Print every record exactly, with nothing added or left out.
Top of Supplied data
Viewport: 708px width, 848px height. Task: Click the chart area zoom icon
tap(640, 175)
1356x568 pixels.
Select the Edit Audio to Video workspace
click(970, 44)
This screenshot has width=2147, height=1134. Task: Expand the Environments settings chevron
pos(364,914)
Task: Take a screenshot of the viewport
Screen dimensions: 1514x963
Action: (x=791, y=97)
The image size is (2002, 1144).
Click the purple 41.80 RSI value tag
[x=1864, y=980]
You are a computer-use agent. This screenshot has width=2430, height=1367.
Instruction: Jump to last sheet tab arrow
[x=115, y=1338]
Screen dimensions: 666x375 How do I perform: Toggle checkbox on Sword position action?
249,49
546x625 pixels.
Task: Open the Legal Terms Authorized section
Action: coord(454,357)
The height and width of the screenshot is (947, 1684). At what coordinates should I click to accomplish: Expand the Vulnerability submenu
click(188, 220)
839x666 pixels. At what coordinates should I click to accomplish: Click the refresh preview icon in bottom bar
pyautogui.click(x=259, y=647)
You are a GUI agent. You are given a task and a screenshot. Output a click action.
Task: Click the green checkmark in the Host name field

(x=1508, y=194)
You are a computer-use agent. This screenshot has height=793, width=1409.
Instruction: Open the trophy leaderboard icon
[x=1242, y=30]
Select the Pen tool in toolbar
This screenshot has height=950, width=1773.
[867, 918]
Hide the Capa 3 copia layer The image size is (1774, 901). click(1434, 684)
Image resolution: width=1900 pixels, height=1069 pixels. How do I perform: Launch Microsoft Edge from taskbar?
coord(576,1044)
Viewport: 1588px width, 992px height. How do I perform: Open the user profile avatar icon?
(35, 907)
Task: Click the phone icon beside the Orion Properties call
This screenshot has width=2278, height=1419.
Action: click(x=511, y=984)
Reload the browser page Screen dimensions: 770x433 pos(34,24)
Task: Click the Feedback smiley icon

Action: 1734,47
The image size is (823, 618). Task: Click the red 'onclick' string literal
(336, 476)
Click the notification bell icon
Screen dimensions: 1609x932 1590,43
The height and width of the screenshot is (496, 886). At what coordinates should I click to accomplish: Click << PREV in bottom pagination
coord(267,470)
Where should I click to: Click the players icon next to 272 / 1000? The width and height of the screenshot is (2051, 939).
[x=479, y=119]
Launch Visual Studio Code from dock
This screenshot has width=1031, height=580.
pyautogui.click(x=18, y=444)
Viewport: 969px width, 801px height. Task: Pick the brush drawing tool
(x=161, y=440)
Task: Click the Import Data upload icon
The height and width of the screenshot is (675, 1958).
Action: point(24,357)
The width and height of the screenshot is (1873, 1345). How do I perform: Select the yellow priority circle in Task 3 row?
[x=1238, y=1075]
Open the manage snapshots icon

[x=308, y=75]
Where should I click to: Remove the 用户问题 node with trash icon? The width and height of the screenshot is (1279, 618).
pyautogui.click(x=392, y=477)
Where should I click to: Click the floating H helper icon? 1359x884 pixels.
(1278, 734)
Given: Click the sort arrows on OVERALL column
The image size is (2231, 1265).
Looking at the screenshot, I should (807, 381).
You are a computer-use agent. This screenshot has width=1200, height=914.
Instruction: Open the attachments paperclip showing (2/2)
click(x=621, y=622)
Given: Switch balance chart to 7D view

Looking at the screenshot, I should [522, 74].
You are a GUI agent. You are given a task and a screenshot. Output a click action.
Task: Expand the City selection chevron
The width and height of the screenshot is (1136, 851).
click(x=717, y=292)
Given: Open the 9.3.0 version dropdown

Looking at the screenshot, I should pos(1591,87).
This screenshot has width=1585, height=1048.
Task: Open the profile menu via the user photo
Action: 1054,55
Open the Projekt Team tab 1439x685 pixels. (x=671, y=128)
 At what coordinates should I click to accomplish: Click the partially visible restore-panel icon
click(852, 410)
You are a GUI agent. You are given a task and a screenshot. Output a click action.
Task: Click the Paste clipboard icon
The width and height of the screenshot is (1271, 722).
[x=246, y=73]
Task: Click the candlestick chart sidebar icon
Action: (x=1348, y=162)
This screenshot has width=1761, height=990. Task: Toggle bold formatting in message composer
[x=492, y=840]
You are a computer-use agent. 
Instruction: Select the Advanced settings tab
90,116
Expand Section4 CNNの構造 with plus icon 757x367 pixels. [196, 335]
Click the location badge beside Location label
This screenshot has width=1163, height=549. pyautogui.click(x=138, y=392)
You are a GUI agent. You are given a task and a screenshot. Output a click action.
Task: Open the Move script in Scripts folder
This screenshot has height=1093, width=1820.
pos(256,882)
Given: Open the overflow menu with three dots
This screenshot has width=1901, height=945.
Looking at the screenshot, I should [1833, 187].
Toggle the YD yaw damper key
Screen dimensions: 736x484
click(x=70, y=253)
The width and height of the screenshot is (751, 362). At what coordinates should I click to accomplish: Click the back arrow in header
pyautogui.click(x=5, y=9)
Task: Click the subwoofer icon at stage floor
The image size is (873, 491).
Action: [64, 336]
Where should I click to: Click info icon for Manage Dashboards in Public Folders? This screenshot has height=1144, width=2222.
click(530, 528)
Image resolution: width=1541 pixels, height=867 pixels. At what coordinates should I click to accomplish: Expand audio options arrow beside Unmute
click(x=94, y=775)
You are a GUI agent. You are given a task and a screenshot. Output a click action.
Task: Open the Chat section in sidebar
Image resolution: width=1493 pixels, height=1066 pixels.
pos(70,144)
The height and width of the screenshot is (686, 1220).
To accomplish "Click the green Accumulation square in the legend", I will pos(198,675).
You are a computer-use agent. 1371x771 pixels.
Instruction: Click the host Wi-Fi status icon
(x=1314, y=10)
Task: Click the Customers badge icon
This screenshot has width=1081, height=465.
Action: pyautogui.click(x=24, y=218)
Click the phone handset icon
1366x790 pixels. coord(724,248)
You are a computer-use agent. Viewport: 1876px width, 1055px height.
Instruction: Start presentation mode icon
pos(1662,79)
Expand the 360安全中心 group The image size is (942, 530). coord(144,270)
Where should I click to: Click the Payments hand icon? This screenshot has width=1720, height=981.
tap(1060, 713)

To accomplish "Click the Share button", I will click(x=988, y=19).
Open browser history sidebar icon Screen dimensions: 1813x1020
Bottom of Supplied data
**Answer box**
Viewport: 708px width, 848px height. Task: Click the chart area zoom icon
tap(640, 175)
1356x568 pixels.
Select the Edit Audio to Video workspace
click(970, 44)
This screenshot has width=2147, height=1134. Task: Expand the Environments settings chevron
pos(364,914)
Task: Take a screenshot of the viewport
Screen dimensions: 1514x963
Action: (x=791, y=97)
The image size is (2002, 1144).
Click the purple 41.80 RSI value tag
[x=1864, y=980]
You are a computer-use agent. This screenshot has width=2430, height=1367.
Instruction: Jump to last sheet tab arrow
[x=115, y=1338]
Screen dimensions: 666x375 How do I perform: Toggle checkbox on Sword position action?
249,49
546x625 pixels.
Task: Open the Legal Terms Authorized section
Action: coord(454,357)
The height and width of the screenshot is (947, 1684). At what coordinates should I click to accomplish: Expand the Vulnerability submenu
click(188, 220)
839x666 pixels. At what coordinates should I click to accomplish: Click the refresh preview icon in bottom bar
pyautogui.click(x=259, y=647)
You are a GUI agent. You are given a task and a screenshot. Output a click action.
Task: Click the green checkmark in the Host name field

(x=1508, y=194)
You are a computer-use agent. This screenshot has height=793, width=1409.
Instruction: Open the trophy leaderboard icon
[x=1242, y=30]
Select the Pen tool in toolbar
This screenshot has height=950, width=1773.
[867, 918]
Hide the Capa 3 copia layer The image size is (1774, 901). click(1434, 684)
Image resolution: width=1900 pixels, height=1069 pixels. How do I perform: Launch Microsoft Edge from taskbar?
coord(576,1044)
Viewport: 1588px width, 992px height. How do I perform: Open the user profile avatar icon?
(35, 907)
Task: Click the phone icon beside the Orion Properties call
This screenshot has width=2278, height=1419.
Action: click(x=511, y=984)
Reload the browser page Screen dimensions: 770x433 pos(34,24)
Task: Click the Feedback smiley icon

Action: 1734,47
The image size is (823, 618). Task: Click the red 'onclick' string literal
(336, 476)
Click the notification bell icon
Screen dimensions: 1609x932 1590,43
The height and width of the screenshot is (496, 886). At what coordinates should I click to accomplish: Click << PREV in bottom pagination
coord(267,470)
Where should I click to: Click the players icon next to 272 / 1000? The width and height of the screenshot is (2051, 939).
[x=479, y=119]
Launch Visual Studio Code from dock
This screenshot has width=1031, height=580.
pyautogui.click(x=18, y=444)
Viewport: 969px width, 801px height. Task: Pick the brush drawing tool
(x=161, y=440)
Task: Click the Import Data upload icon
The height and width of the screenshot is (675, 1958).
Action: point(24,357)
The width and height of the screenshot is (1873, 1345). How do I perform: Select the yellow priority circle in Task 3 row?
[x=1238, y=1075]
Open the manage snapshots icon

[x=308, y=75]
Where should I click to: Remove the 用户问题 node with trash icon? The width and height of the screenshot is (1279, 618).
pyautogui.click(x=392, y=477)
Where should I click to: Click the floating H helper icon? 1359x884 pixels.
(1278, 734)
Given: Click the sort arrows on OVERALL column
The image size is (2231, 1265).
Looking at the screenshot, I should (807, 381).
You are a computer-use agent. This screenshot has width=1200, height=914.
Instruction: Open the attachments paperclip showing (2/2)
click(x=621, y=622)
Given: Switch balance chart to 7D view

Looking at the screenshot, I should [522, 74].
You are a GUI agent. You are given a task and a screenshot. Output a click action.
Task: Expand the City selection chevron
The width and height of the screenshot is (1136, 851).
click(x=717, y=292)
Given: Open the 9.3.0 version dropdown

Looking at the screenshot, I should pos(1591,87).
This screenshot has width=1585, height=1048.
Task: Open the profile menu via the user photo
Action: 1054,55
Open the Projekt Team tab 1439x685 pixels. (x=671, y=128)
 At what coordinates should I click to accomplish: Click the partially visible restore-panel icon
click(852, 410)
You are a GUI agent. You are given a task and a screenshot. Output a click action.
Task: Click the Paste clipboard icon
The width and height of the screenshot is (1271, 722).
[x=246, y=73]
Task: Click the candlestick chart sidebar icon
Action: (x=1348, y=162)
This screenshot has width=1761, height=990. Task: Toggle bold formatting in message composer
[x=492, y=840]
You are a computer-use agent. 
Instruction: Select the Advanced settings tab
90,116
Expand Section4 CNNの構造 with plus icon 757x367 pixels. [196, 335]
Click the location badge beside Location label
This screenshot has width=1163, height=549. pyautogui.click(x=138, y=392)
You are a GUI agent. You are given a task and a screenshot. Output a click action.
Task: Open the Move script in Scripts folder
This screenshot has height=1093, width=1820.
pos(256,882)
Given: Open the overflow menu with three dots
This screenshot has width=1901, height=945.
Looking at the screenshot, I should [1833, 187].
Toggle the YD yaw damper key
Screen dimensions: 736x484
click(x=70, y=253)
The width and height of the screenshot is (751, 362). At what coordinates should I click to accomplish: Click the back arrow in header
pyautogui.click(x=5, y=9)
Task: Click the subwoofer icon at stage floor
The image size is (873, 491).
Action: [64, 336]
Where should I click to: Click info icon for Manage Dashboards in Public Folders? This screenshot has height=1144, width=2222.
click(530, 528)
Image resolution: width=1541 pixels, height=867 pixels. At what coordinates should I click to accomplish: Expand audio options arrow beside Unmute
click(x=94, y=775)
You are a GUI agent. You are given a task and a screenshot. Output a click action.
Task: Open the Chat section in sidebar
Image resolution: width=1493 pixels, height=1066 pixels.
pos(70,144)
The height and width of the screenshot is (686, 1220).
To accomplish "Click the green Accumulation square in the legend", I will pos(198,675).
You are a computer-use agent. 1371x771 pixels.
Instruction: Click the host Wi-Fi status icon
(x=1314, y=10)
Task: Click the Customers badge icon
This screenshot has width=1081, height=465.
Action: pyautogui.click(x=24, y=218)
Click the phone handset icon
1366x790 pixels. coord(724,248)
You are a computer-use agent. Viewport: 1876px width, 1055px height.
Instruction: Start presentation mode icon
pos(1662,79)
Expand the 360安全中心 group The image size is (942, 530). coord(144,270)
Where should I click to: Click the Payments hand icon? This screenshot has width=1720, height=981.
tap(1060, 713)

To accomplish "Click the Share button", I will click(x=988, y=19).
Open browser history sidebar icon Screen dimensions: 1813x1020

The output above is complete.